Ho, ho, ho! It's the holiday season. In Japan, sekihan or red rice is a traditional New Year's dish. The color red was considered good fortune, and is an auspicious way to start the New Year. Sekihan is so strongly associated with celebration, that the phrase "Let's have sekihan" has come to mean "Let's celebrate." Not having azuki on hand, I decided to make red beans anyways – just not the traditional kind. Instead, we have what I call Christmas Beans and Rice .For good measure I included fresh soybeans as well, giving the dish a positively festive look.
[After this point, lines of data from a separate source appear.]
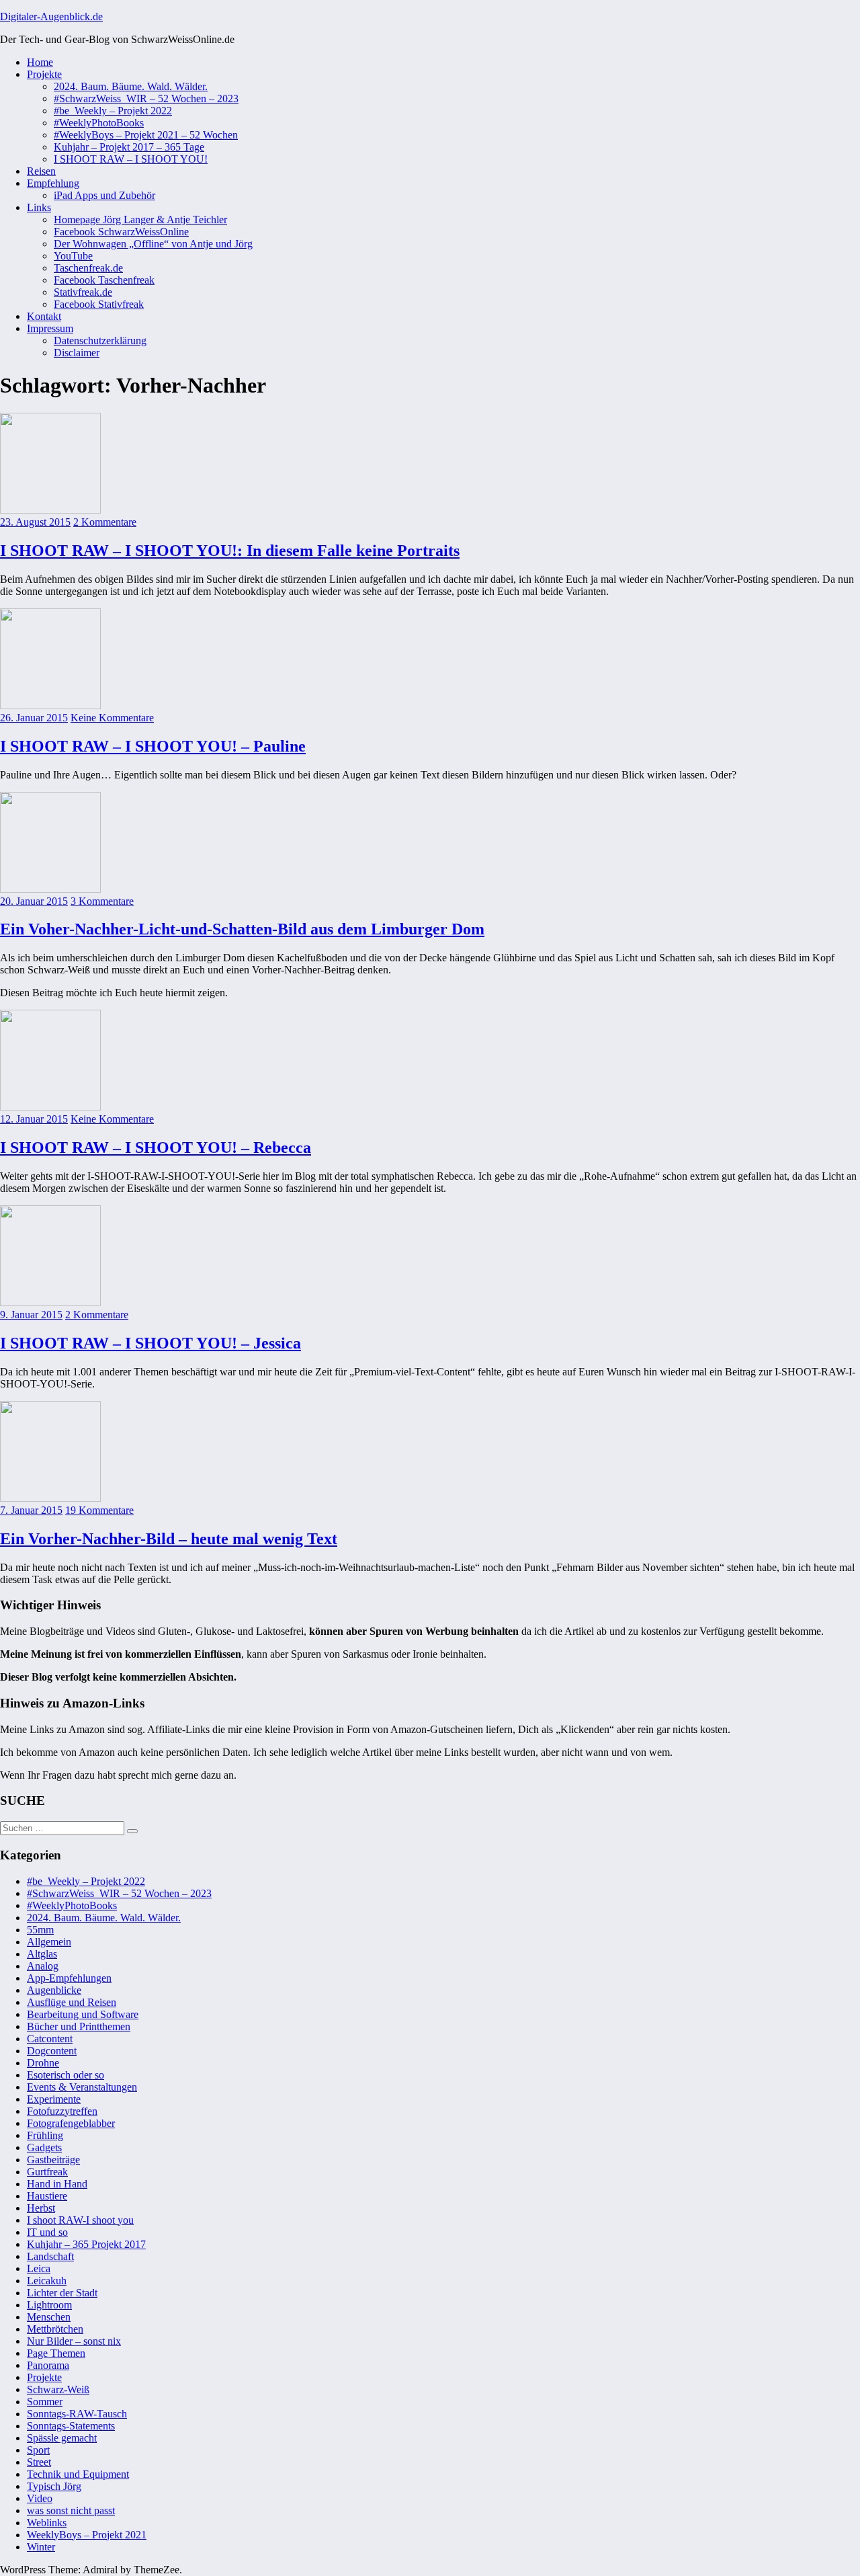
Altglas (42, 1954)
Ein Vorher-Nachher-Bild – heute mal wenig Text (168, 1538)
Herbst (41, 2208)
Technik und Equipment (78, 2474)
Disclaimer (76, 352)
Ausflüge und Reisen (71, 2002)
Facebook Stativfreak (99, 304)
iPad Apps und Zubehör (104, 195)
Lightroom (49, 2304)
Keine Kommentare (112, 717)
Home (40, 62)
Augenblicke (54, 1990)
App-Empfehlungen (69, 1978)
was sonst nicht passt (71, 2510)
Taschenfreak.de (88, 268)
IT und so (47, 2232)
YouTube (73, 255)
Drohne (43, 2062)
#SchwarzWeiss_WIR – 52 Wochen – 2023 (146, 98)
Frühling (45, 2135)
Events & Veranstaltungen (82, 2087)
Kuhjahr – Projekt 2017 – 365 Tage (129, 147)
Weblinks (47, 2522)
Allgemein (49, 1941)
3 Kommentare (102, 901)
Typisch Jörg (54, 2486)
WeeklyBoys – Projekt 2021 (86, 2534)
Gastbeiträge (53, 2159)
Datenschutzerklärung (100, 340)
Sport (38, 2450)
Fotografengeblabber (71, 2123)
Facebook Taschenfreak (104, 280)
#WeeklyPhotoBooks (99, 122)
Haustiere (47, 2196)
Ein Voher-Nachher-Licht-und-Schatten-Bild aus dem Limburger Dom (242, 929)
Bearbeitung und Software (82, 2014)
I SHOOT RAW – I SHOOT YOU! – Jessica (150, 1343)
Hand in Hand (57, 2183)
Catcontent (50, 2038)
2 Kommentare (104, 522)
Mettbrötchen (55, 2329)
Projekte (44, 74)
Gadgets (44, 2147)
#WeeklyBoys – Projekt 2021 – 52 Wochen (146, 134)
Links (39, 207)
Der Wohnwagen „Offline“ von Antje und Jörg (153, 243)
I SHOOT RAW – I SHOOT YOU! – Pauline (153, 746)
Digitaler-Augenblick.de (51, 16)
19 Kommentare (99, 1510)
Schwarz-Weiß (58, 2389)
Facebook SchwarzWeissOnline (121, 231)
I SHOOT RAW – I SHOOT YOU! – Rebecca (155, 1147)
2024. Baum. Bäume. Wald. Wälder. (131, 86)
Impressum (50, 328)
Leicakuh (47, 2280)
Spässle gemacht (62, 2438)
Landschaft (50, 2256)
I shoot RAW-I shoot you (80, 2220)
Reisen (41, 171)
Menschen (49, 2317)
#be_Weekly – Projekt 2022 (113, 110)
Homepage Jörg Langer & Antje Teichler (140, 219)
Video (39, 2498)
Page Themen (56, 2353)
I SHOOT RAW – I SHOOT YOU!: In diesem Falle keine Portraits (230, 550)
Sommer (44, 2401)
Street (39, 2462)
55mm (40, 1929)
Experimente (54, 2099)
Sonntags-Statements (71, 2425)
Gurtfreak (47, 2171)
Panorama (48, 2365)
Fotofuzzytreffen (62, 2111)
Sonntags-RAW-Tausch (77, 2413)
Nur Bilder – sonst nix (74, 2341)
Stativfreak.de (83, 292)
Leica (38, 2268)
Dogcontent (52, 2050)
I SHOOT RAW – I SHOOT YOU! (131, 159)
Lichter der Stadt (62, 2292)
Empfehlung (53, 183)
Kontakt (44, 316)
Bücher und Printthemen (78, 2026)
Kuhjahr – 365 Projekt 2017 (86, 2244)
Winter (41, 2546)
Slightly sweet and chewy, it’s a comforting dish despite its departure from tradition.
1 cup short grain rice
2 tablespoons mirin
A dash of white sugar
1/2 cup of red beans, cooked, washed and drained
1/4 cup raw fresh soybeans
Sesame seeds (optional)
A pot with a lid
1. Rinse and drain the rice in cool, clean water one or two times.
2. In a pot combine rice, mirin, red beans, and 1 cup of water.
3. Cover with lid and bring to a boil before reducing the heat to low.
4. Cook for 25 minutes or until the rice has taken on a matte sheen. Do a taste-test just to be sure.
5. Turn off heat and allow the rice to sit for 2-3 minutes.
6. Carefully transfer the hot rice to the bowl and add the raw soy beans, gently folding into the mixture (the key is to not break the red beans too much)
7. Top with sesame seeds, if desired, and serve.
*Note: I used frozen soy beans and they thawed out quickly in the hot rice. The raw chewy-ness of the beans was a nice contrast against the soft red beans and rice.